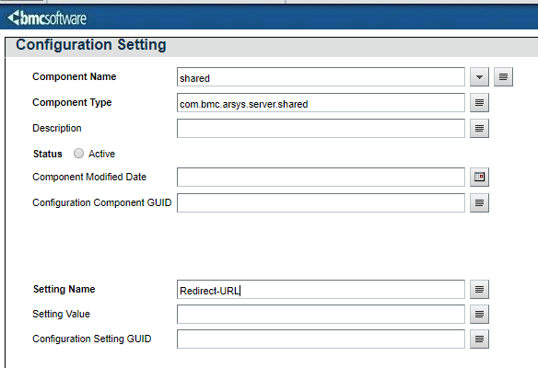This screenshot has width=538, height=368.
Task: Click the Configuration Component GUID input field
Action: pos(321,202)
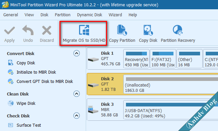Viewport: 218px width, 131px height.
Task: Open Copy Disk from the toolbar
Action: point(148,30)
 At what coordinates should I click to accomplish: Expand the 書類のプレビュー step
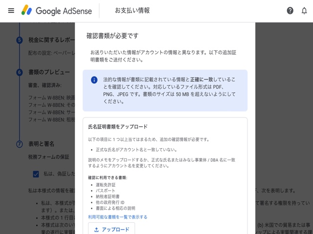pyautogui.click(x=49, y=72)
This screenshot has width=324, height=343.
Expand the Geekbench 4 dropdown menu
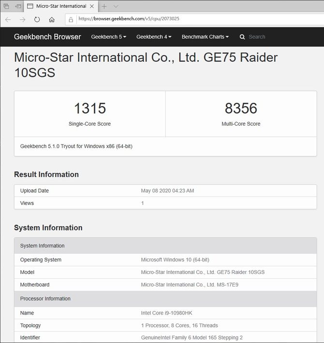point(154,37)
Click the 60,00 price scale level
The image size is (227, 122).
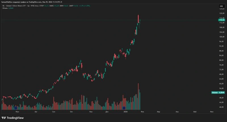(x=222, y=84)
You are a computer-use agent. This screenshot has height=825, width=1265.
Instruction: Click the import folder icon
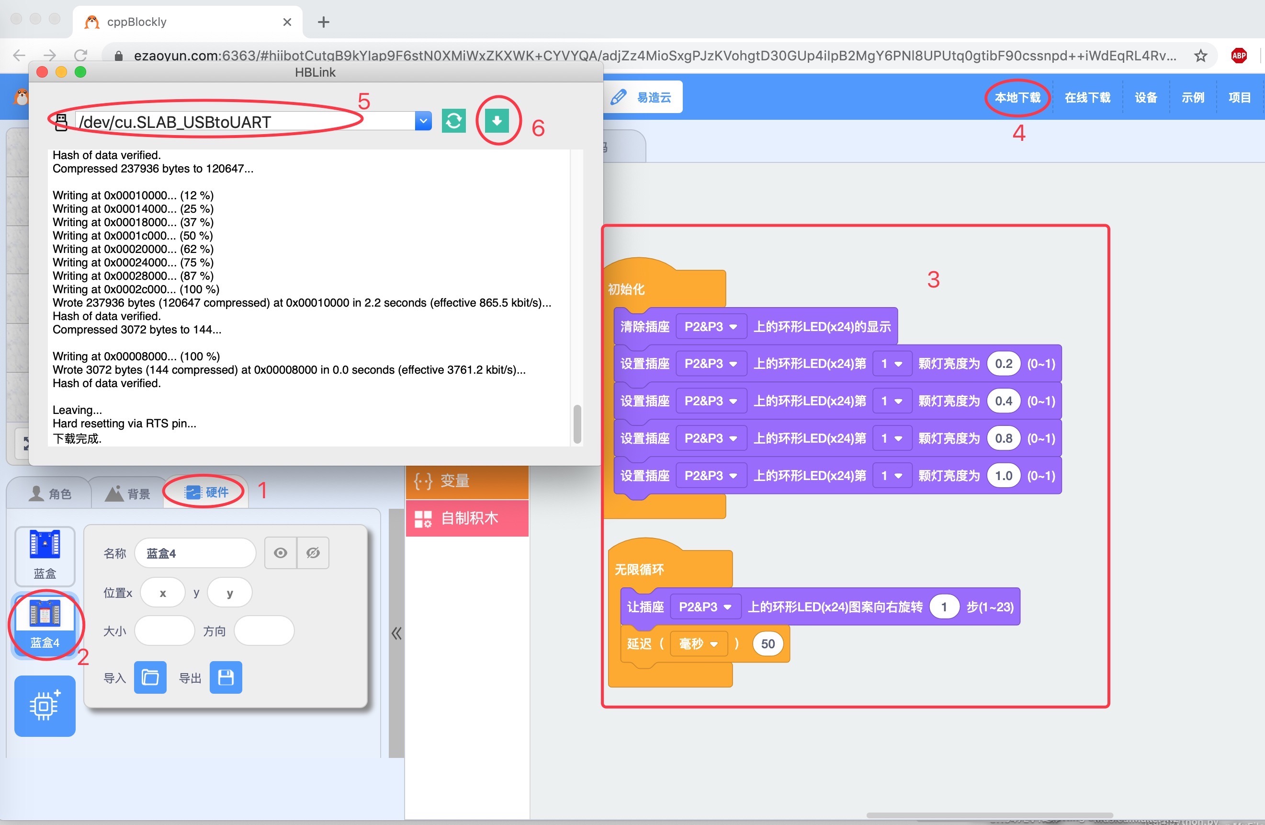150,677
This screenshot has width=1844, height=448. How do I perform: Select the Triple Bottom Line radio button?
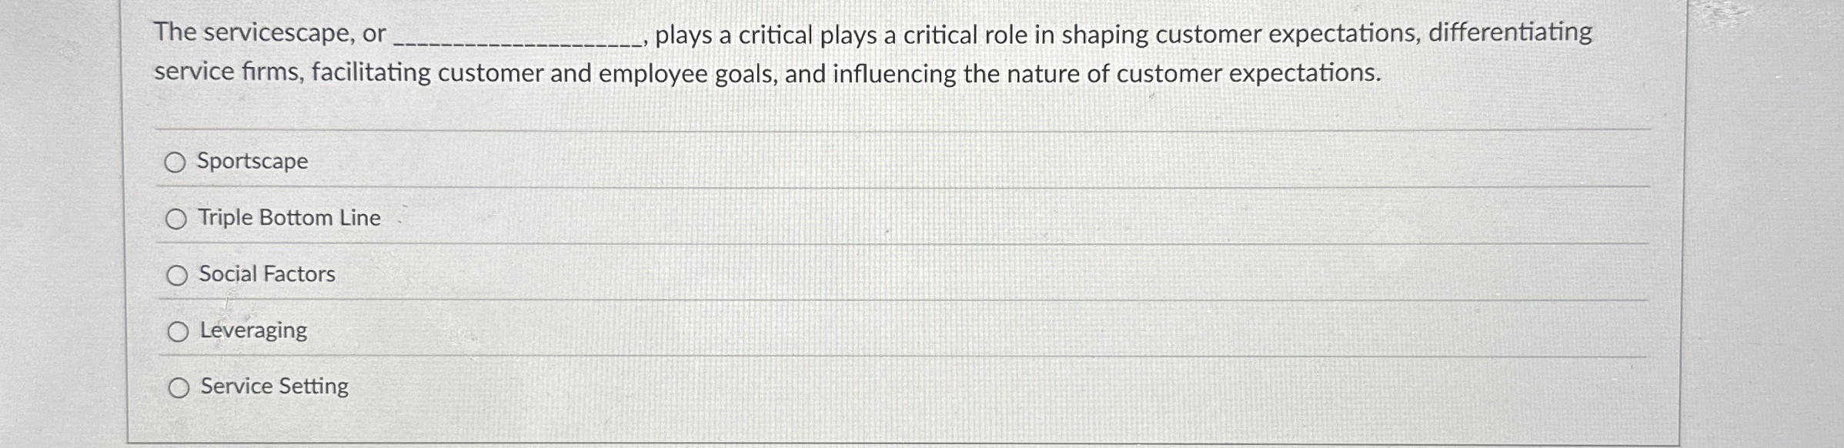[178, 218]
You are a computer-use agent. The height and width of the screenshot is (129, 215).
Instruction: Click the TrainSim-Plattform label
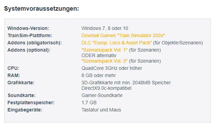pos(30,36)
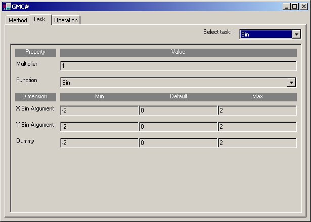The image size is (311, 222).
Task: Minimize the GMC# window
Action: tap(287, 6)
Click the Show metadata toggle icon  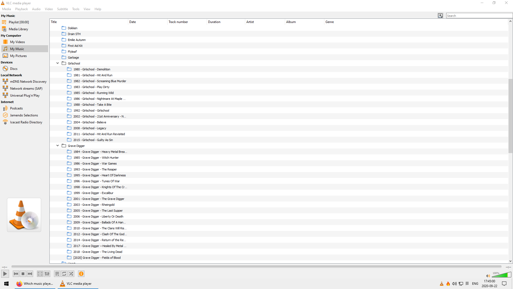point(440,16)
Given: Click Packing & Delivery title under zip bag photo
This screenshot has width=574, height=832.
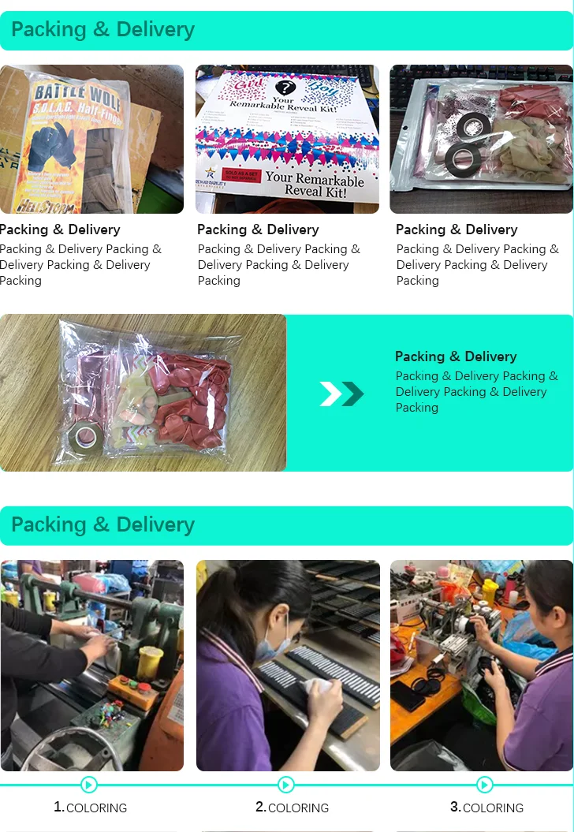Looking at the screenshot, I should click(457, 229).
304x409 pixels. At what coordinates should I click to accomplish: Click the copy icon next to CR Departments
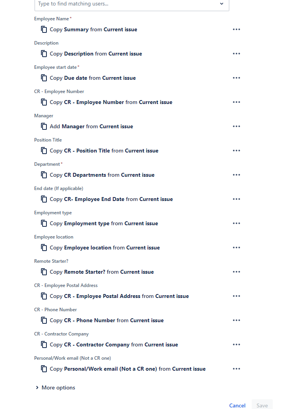[44, 175]
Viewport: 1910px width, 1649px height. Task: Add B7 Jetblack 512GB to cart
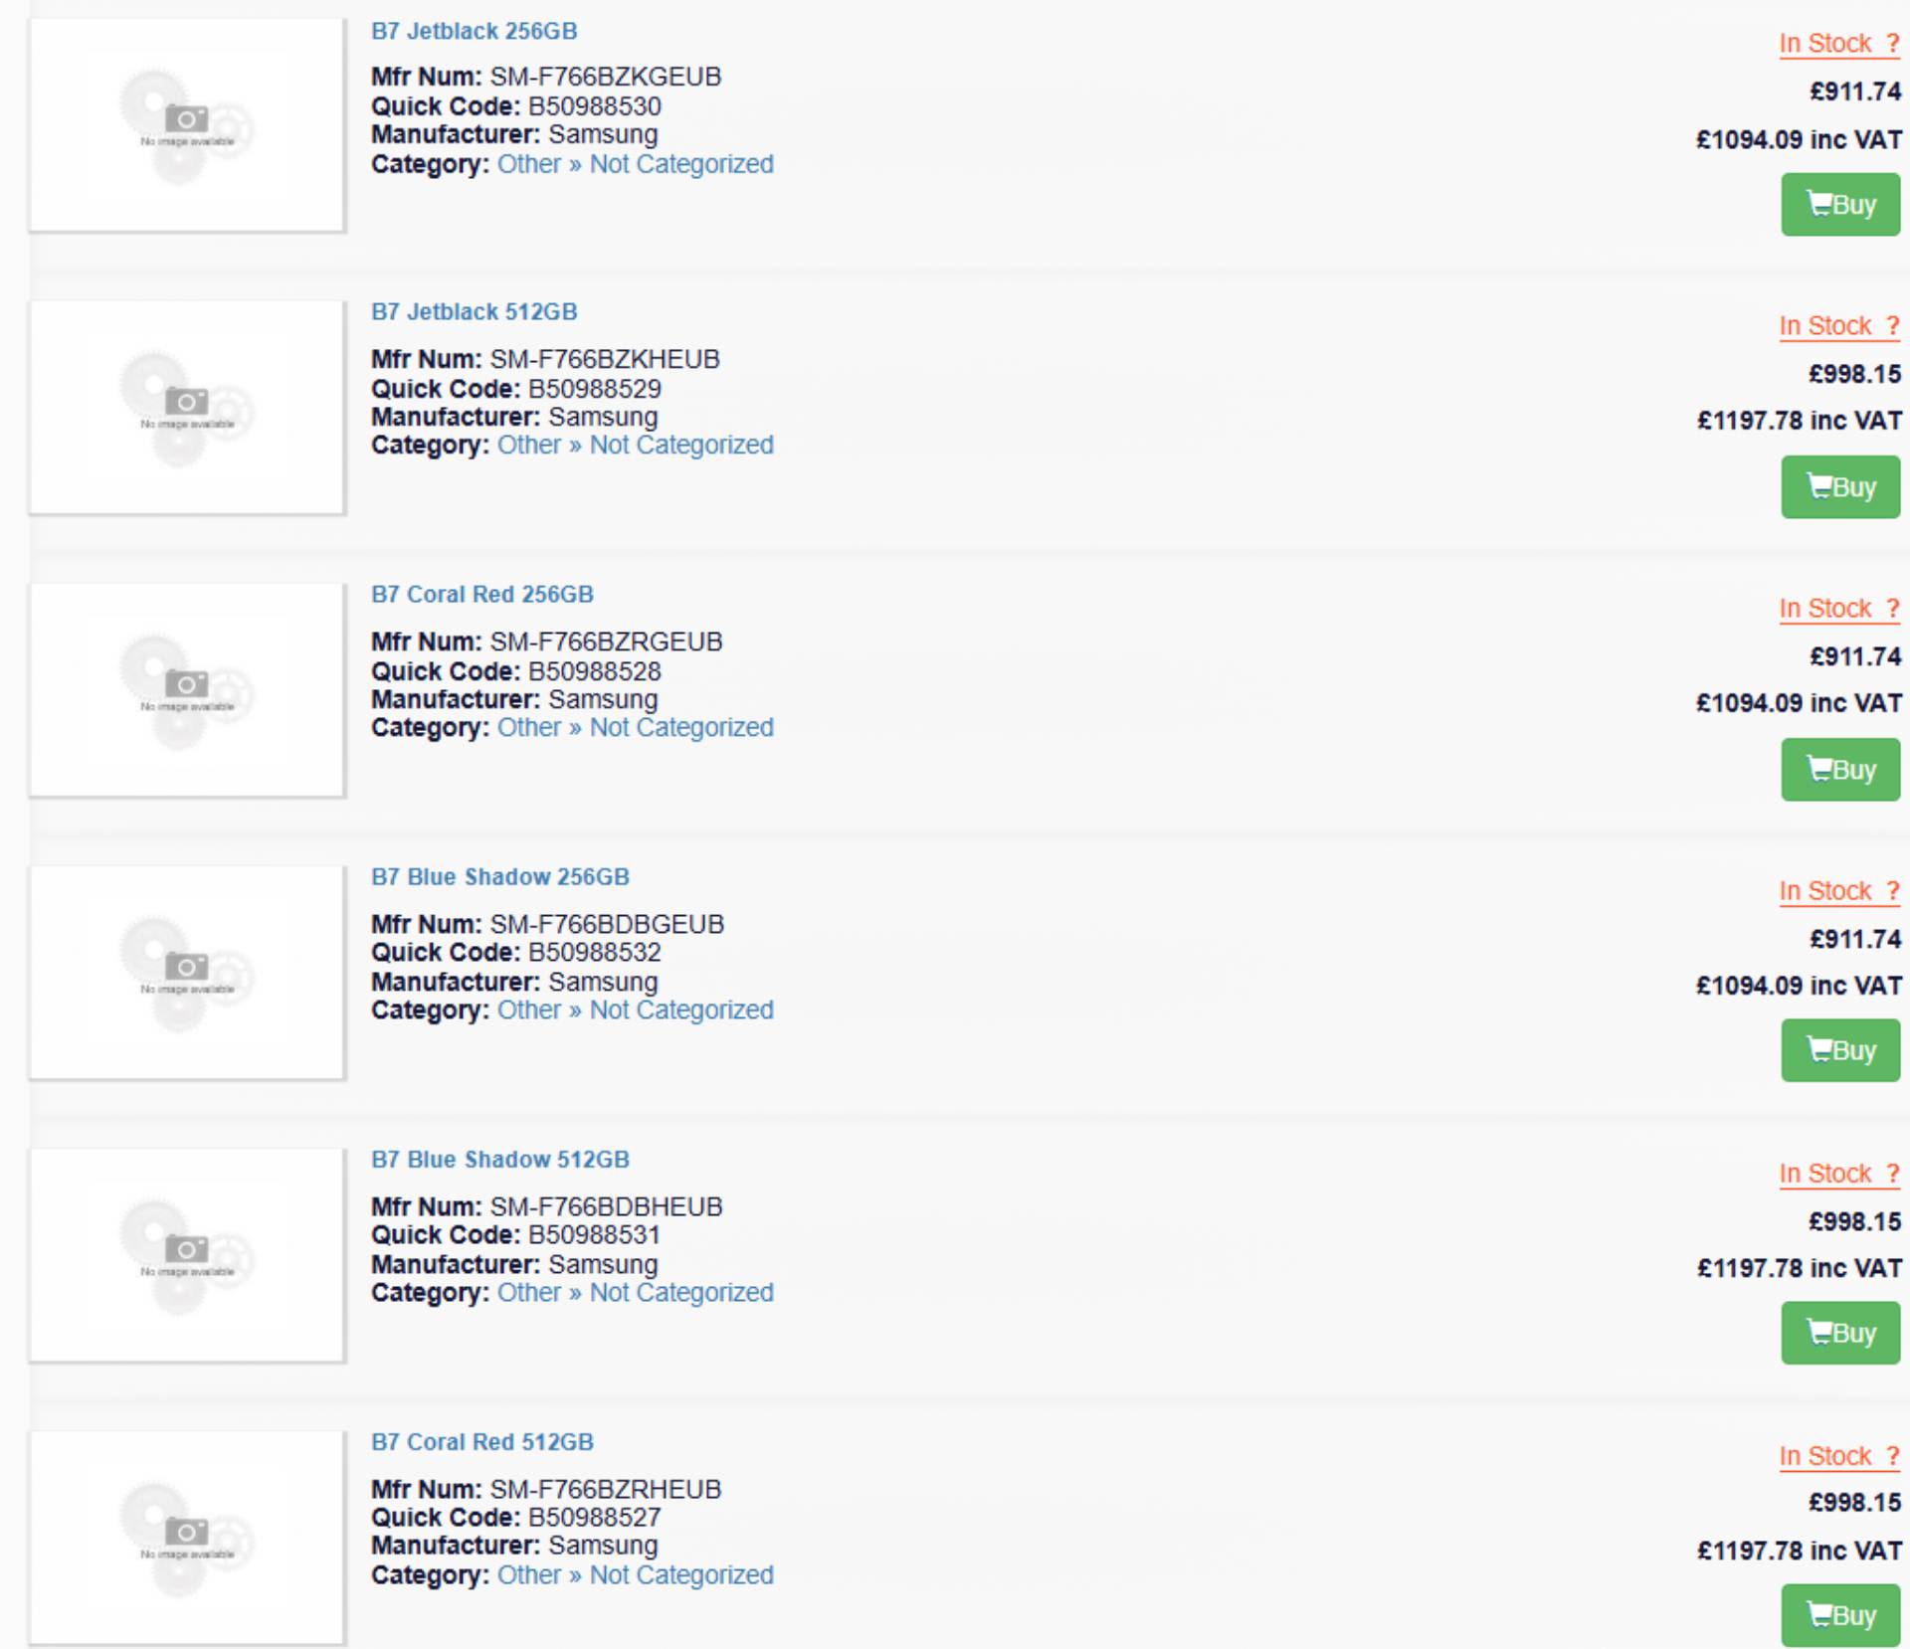click(x=1839, y=487)
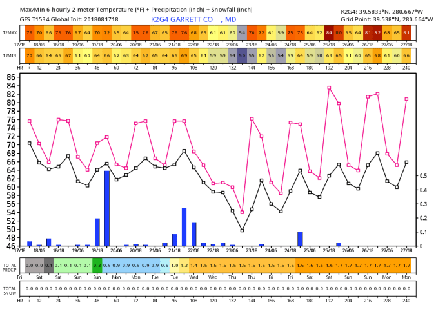Click the green 0.3 cell in total precip row
This screenshot has height=327, width=436.
click(x=97, y=265)
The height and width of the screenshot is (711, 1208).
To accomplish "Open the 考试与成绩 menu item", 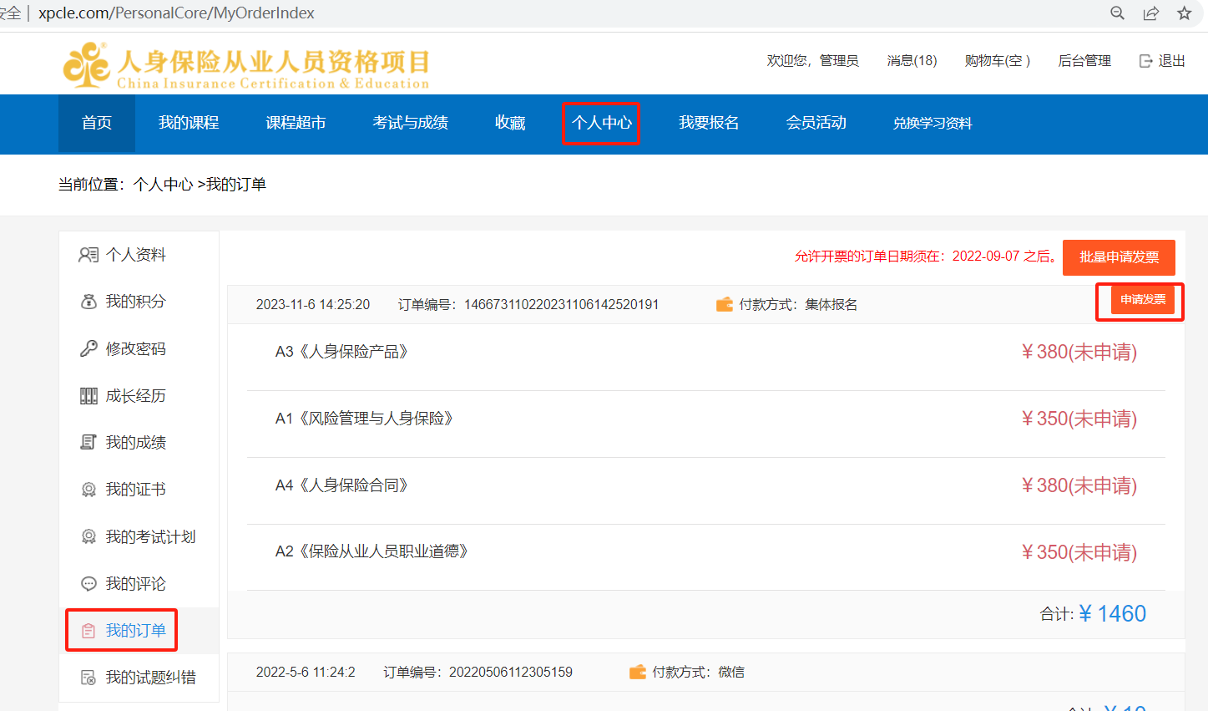I will tap(410, 122).
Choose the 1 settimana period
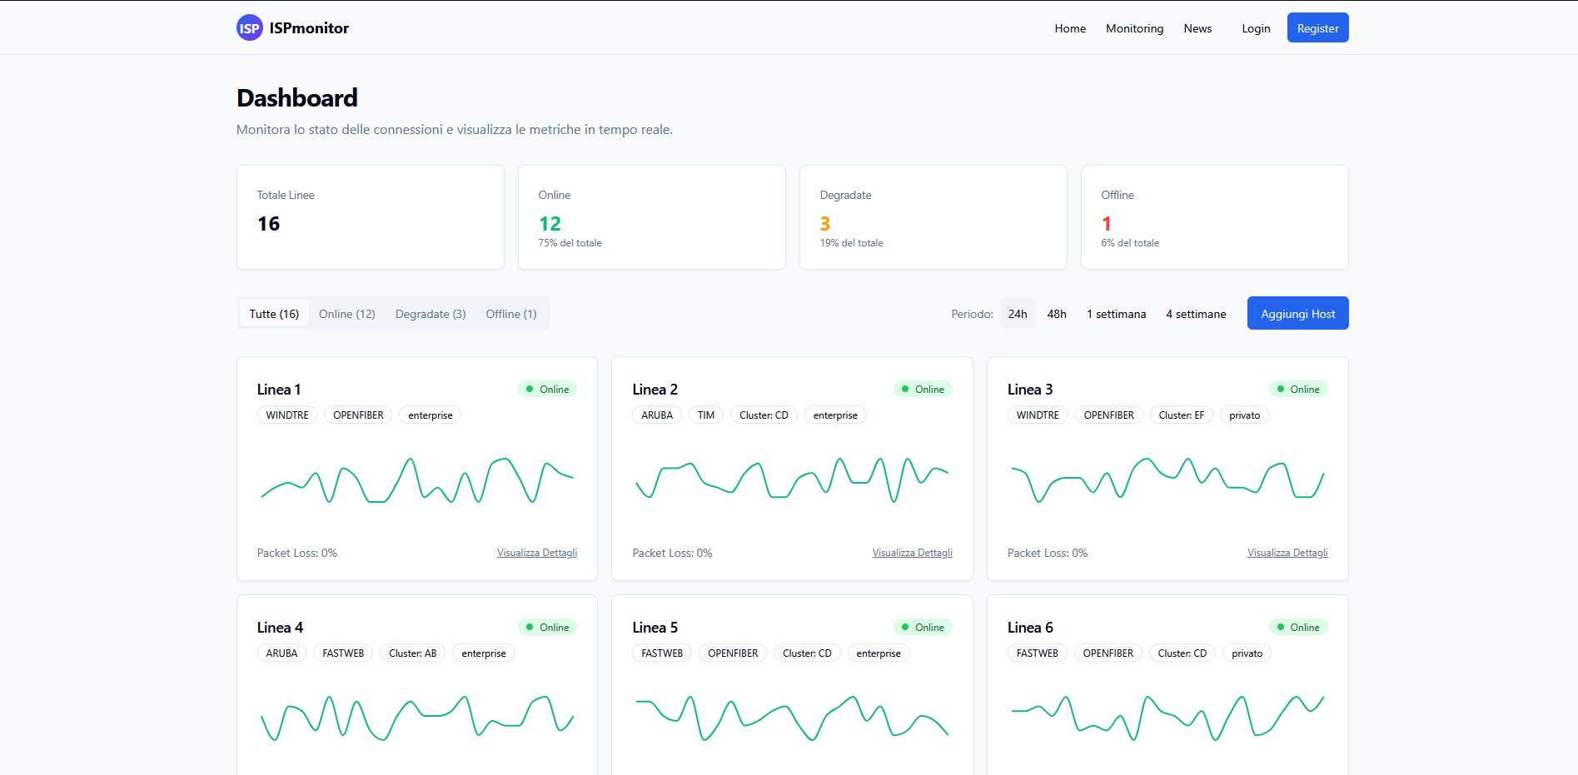Viewport: 1578px width, 775px height. tap(1116, 314)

ABOUT THIS TASK:
Scan the data above. Return every line with "agent" in it.

SOLUTION TO THE EXERCISE:
You are a computer-use agent. This screenshot has height=825, width=1265.
You are a computer-use agent. The height and width of the screenshot is (129, 215).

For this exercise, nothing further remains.